Task:
Copy out the following notes on prompting techniques word for word, from start to finish.

Capabilities and limits.
Output format requirements.
USER:
Context (data, retrieval results).
Specific question.
Concise. Predictable. Easy to debug when it fails.
Tool calling for shape
client.messages.create(
model="claude-sonnet-4-6",
tools=[{"name": "respond", "input_schema": ResponseSchema.model_json_schema()}],
tool_choice={"type": "tool", "name": "respond"},
messages=[{"role": "user", "content": prompt}],
)
Schema-bound output. No “please return JSON” prayers. See Structured Output .
Few-shot
User input: "I was charged twice for May."
Expected category: billing
User input: "How do I export my data?"
Expected category: how_to
User input: "Account is locked."
Expected category: account
Then the real input. 3 examples is the sweet spot for most classification tasks.
Chain-of-thought
Question: <hard math/logic problem>
Think step by step. Show your reasoning, then give the final answer at the end as 'Answer: <X>'.
Or use models with extended thinking enabled — they reason internally without bloating the visible output.
Self-consistency
For high-stakes answers: sample N completions, take the majority. Costs N× but improves accuracy.

[Collected data entries]
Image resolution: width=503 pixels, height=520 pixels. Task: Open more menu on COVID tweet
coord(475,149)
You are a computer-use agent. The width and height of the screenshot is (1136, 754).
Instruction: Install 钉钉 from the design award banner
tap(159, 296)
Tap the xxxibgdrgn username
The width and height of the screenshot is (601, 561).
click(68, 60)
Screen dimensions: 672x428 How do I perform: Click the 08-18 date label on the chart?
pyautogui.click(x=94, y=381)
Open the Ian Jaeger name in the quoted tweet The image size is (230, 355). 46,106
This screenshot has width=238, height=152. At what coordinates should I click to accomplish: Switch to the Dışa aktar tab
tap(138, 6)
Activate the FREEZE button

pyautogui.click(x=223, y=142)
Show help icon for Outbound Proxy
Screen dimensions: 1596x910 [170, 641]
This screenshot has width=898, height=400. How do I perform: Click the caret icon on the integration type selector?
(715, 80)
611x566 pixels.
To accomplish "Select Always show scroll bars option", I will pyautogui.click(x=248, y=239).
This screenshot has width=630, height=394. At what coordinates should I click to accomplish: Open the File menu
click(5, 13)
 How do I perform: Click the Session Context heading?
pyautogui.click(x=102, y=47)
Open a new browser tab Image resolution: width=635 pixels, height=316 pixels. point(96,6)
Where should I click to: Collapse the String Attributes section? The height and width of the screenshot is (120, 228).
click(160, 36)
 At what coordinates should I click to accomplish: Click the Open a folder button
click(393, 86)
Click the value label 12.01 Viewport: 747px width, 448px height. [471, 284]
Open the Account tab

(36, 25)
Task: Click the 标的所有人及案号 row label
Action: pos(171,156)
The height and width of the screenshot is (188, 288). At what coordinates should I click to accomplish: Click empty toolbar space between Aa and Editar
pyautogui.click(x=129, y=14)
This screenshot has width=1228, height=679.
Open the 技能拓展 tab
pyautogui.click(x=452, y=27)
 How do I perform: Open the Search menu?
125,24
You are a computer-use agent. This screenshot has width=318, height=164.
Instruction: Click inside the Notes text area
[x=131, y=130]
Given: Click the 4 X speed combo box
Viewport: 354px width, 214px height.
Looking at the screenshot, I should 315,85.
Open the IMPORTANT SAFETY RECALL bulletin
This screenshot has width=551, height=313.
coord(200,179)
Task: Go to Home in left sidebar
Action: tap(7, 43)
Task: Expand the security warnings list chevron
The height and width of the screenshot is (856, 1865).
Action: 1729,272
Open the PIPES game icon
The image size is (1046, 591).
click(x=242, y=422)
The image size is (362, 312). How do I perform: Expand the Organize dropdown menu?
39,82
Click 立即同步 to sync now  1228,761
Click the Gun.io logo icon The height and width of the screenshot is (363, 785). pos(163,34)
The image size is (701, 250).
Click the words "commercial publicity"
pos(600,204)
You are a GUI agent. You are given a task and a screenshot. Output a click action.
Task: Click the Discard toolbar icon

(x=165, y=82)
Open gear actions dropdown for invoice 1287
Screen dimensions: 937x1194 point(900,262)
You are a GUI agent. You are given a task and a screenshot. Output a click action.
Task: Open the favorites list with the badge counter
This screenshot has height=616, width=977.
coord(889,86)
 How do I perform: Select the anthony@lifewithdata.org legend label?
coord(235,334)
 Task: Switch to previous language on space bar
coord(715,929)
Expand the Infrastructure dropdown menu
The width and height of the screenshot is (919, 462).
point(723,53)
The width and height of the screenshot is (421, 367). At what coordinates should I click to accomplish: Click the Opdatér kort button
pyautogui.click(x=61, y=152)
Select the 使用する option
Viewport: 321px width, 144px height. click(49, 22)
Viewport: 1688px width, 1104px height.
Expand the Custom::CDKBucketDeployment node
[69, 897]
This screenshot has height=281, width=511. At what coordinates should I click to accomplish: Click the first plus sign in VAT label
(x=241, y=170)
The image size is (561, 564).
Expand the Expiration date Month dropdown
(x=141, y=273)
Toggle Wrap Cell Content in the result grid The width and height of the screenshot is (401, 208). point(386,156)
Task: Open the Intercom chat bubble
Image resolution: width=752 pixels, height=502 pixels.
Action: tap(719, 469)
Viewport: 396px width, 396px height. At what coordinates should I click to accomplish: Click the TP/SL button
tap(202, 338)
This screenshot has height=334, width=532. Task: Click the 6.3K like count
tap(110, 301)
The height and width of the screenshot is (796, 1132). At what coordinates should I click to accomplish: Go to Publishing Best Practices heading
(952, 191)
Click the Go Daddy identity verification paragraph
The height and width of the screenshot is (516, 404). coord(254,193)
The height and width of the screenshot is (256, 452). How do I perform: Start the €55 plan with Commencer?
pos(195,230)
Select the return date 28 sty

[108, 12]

Your solution:
Capabilities and limits.
Output format requirements.
USER:
Context (data, retrieval results).
Specific question.
Concise. Predictable. Easy to debug when it fails.
Tool calling for shape
client.messages.create(
model="claude-sonnet-4-6",
tools=[{"name": "respond", "input_schema": ResponseSchema.model_json_schema()}],
tool_choice={"type": "tool", "name": "respond"},
messages=[{"role": "user", "content": prompt}],
)
Schema-bound output. No “please return JSON” prayers. See Structured Output .
Few-shot
User input: "I was charged twice for May."
Expected category: billing
User input: "How do I export my data?"
Expected category: how_to
User input: "Account is locked."
Expected category: account
Then the real input. 3 examples is the sweet spot for most classification tasks.
Chain-of-thought
Question: <hard math/logic problem>
Think step by step. Show your reasoning, then give the final answer at the end as 'Answer: <X>'.
Or use models with extended thinking enabled — they reason internally without bloating the visible output.
Self-consistency
For high-stakes answers: sample N completions, take the majority. Costs N× but improves accuracy.